= Required work =
Could you copy out the rows below, switching "Policy" to "Statement" wherever it appears, changing nothing else, and leaving out the picture lines?

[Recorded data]
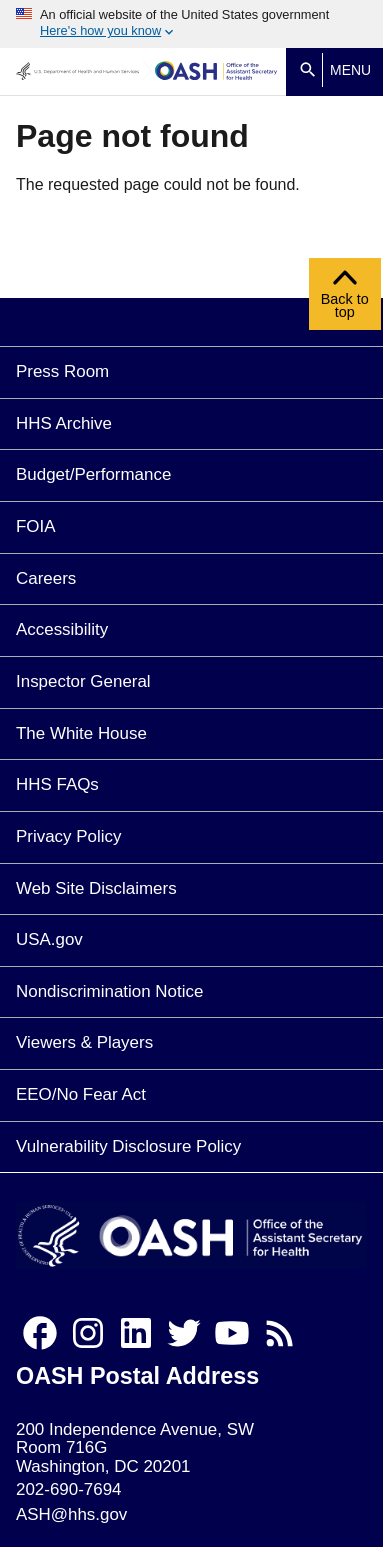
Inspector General (83, 681)
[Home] (216, 71)
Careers (46, 578)
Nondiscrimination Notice (109, 991)
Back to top (345, 299)
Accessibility (62, 629)
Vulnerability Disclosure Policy (128, 1146)
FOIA (36, 526)
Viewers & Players (84, 1042)
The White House (81, 733)
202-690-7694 (68, 1489)
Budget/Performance (93, 474)
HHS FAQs (57, 784)
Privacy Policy (68, 836)
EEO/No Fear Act (81, 1094)
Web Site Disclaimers (96, 888)
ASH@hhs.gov (71, 1514)
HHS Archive (64, 423)
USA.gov (49, 939)
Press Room (62, 371)
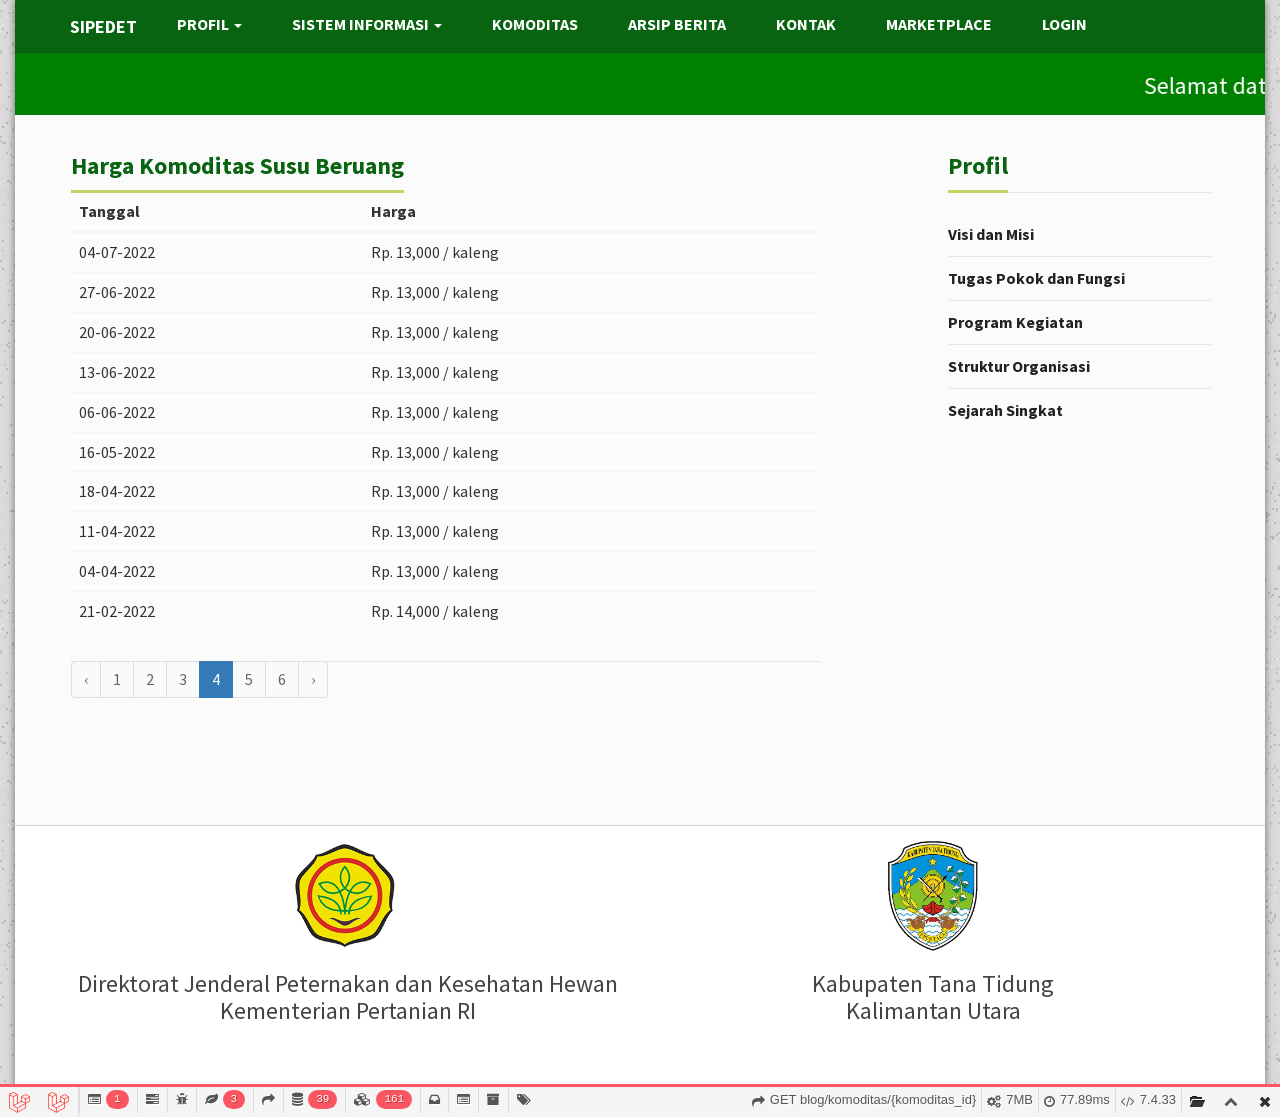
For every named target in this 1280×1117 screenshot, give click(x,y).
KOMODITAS (535, 24)
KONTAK (806, 24)
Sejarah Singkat (1005, 410)
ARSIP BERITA (677, 24)
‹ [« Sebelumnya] (86, 679)
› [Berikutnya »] (313, 679)
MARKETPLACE (939, 24)
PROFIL (209, 24)
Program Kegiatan (1015, 322)
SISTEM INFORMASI (367, 24)
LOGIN (1064, 24)
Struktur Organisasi (1019, 366)
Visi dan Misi (991, 234)
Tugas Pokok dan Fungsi (1036, 278)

= Answer to this problem =
Inspector General (83, 681)
[Home] (216, 71)
Careers (46, 578)
Nondiscrimination Notice (109, 991)
Back to top (345, 299)
Accessibility (62, 629)
Vulnerability Disclosure Statement (128, 1146)
FOIA (36, 526)
Viewers & Players (84, 1042)
The White House (81, 733)
202-690-7694 (68, 1489)
Budget/Performance (93, 474)
HHS FAQs (57, 784)
Privacy Statement (68, 836)
EEO/No Fear Act (81, 1094)
Web Site Disclaimers (96, 888)
ASH@hhs.gov (71, 1514)
HHS Archive (64, 423)
USA.gov (49, 939)
Press Room (62, 371)
For every named target in this 1280×1117 screenshot, give click(x,y).
KOMODITAS (535, 24)
KONTAK (806, 24)
Sejarah Singkat (1005, 410)
ARSIP BERITA (677, 24)
‹ [« Sebelumnya] (86, 679)
› [Berikutnya »] (313, 679)
MARKETPLACE (939, 24)
PROFIL (209, 24)
Program Kegiatan (1015, 322)
SISTEM INFORMASI (367, 24)
LOGIN (1064, 24)
Struktur Organisasi (1019, 366)
Visi dan Misi (991, 234)
Tugas Pokok dan Fungsi (1036, 278)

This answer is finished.